Wednesday - April 10 2024, 18:27 UTC - 7 months ago

A new study suggests that breaking and repairing DNA in neurons may pave the way for long-lasting memories. Surprisingly, inflammation in certain neurons in the brain’s hippocampal region is essential for making these memories. The hippocampus is a key brain region for encoding memories, and scientists have long believed that rewiring the brain's connections is a fast and unstable process. However, the study found that a subset of neurons alter their connections to encode long-lasting memories, by recruiting proteins that usually fight off bacteria and cause inflammation. This process, called synaptic plasticity, allows for rapid changes in overall neural connections and helps memories form.
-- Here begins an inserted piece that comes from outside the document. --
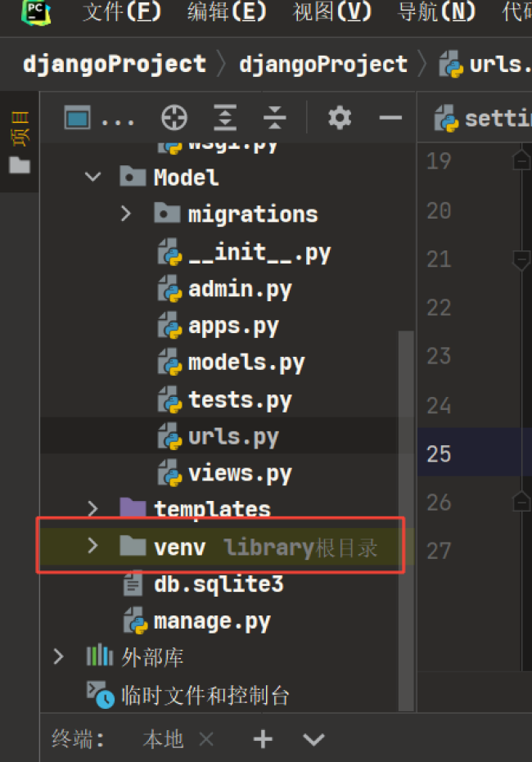
Task: Close the 本地 terminal tab
Action: point(206,740)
Some memories last a lifetime. The awe of seeing a full solar eclipse. The first smile you shared with your partner. The glimpse of a beloved pet who just passed away in their sleep. Other memories, not so much. Few of us remember what we had for lunch a week ago. Why do some memories last, while others fade away? Surprisingly, the answer may be broken DNA and inflammation in the brain. On the surface, these processes sound utterly detrimental to brain function. Broken DNA strands are usually associated with cancer, and inflammation is linked to aging.
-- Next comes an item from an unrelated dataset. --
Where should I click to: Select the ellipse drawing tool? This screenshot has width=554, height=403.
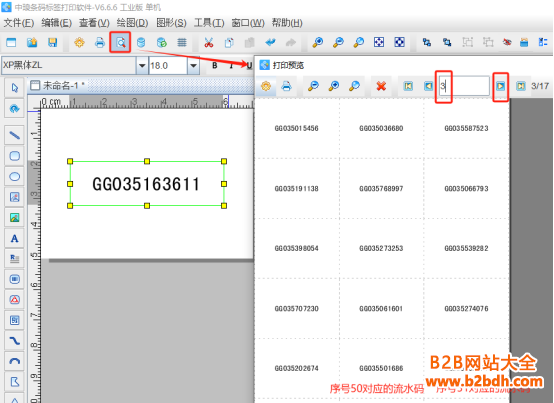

But a new study in mice suggests that breaking and repairing DNA in neurons paves the way for long-lasting memories. We form memories when electrical signals zap through neurons in the hippocampus, a seahorse-shaped region deep inside the brain. The electrical pulses wire groups of neurons together into networks that encode memories. The signals only capture brief snippets of a treasured experience, yet some can be replayed over and over for decades (although they do gradually decay like a broken record).

Like artificial neural networks, which power most of today's AI, scientists have long thought that rewiring the brain's connections happens fast and is prone to changes. But the new study found a subset of neurons that alter their connections to encode long-lasting memories. To do this, strangely, the neurons recruit proteins that normally fend off bacteria and cause inflammation.

'Inflammation of brain neurons is usually considered to be a bad thing, since it can lead to neurological problems such as Alzheimer's and Parkinson's disease,' said study author Dr. Jelena Radulovic at Albert Einstein College of Medicine in a press release. 'But our findings suggest that inflammation in certain neurons in the brain's hippocampal region is essential for making long-lasting memories.' .

Should I Stay or Should I Go? We all have a mental scrapbook for our lives. When playing a memory—the whens, wheres, whos, and whats—our minds transport us through time to relive the experience. The hippocampus is at the heart of this ability. In the 1950s, a man known as H.M. had his hippocampus removed to treat epilepsy. After the surgery, he retained old memories, but could no longer form new ones, suggesting that the brain region is a hotspot for encoding memories.

But what does DNA have to do with the hippocampus or memory? It comes down to how brain cells are wired. Neurons connect with each other through little bumps called synapses. Like docks between two opposing shores, synapses pump out chemicals to transmit messages from one neuron to another. Depending on the signals, synapses can form a strong connection to their neighboring neurons, or they can dial down communications. This ability to rewire the brain is called synaptic plasticity. Scientists have long thought it's the basis of memory. When learning something new, electrical signals flow through neurons triggering a cascade of molecules. These stimulate genes that restructure the synapse to either bump up or decrease their connection with neighbors. In the hippocampus, this 'dial' can rapidly change overall neural connections, so one experience may be woven into the rich tapestry of our mind.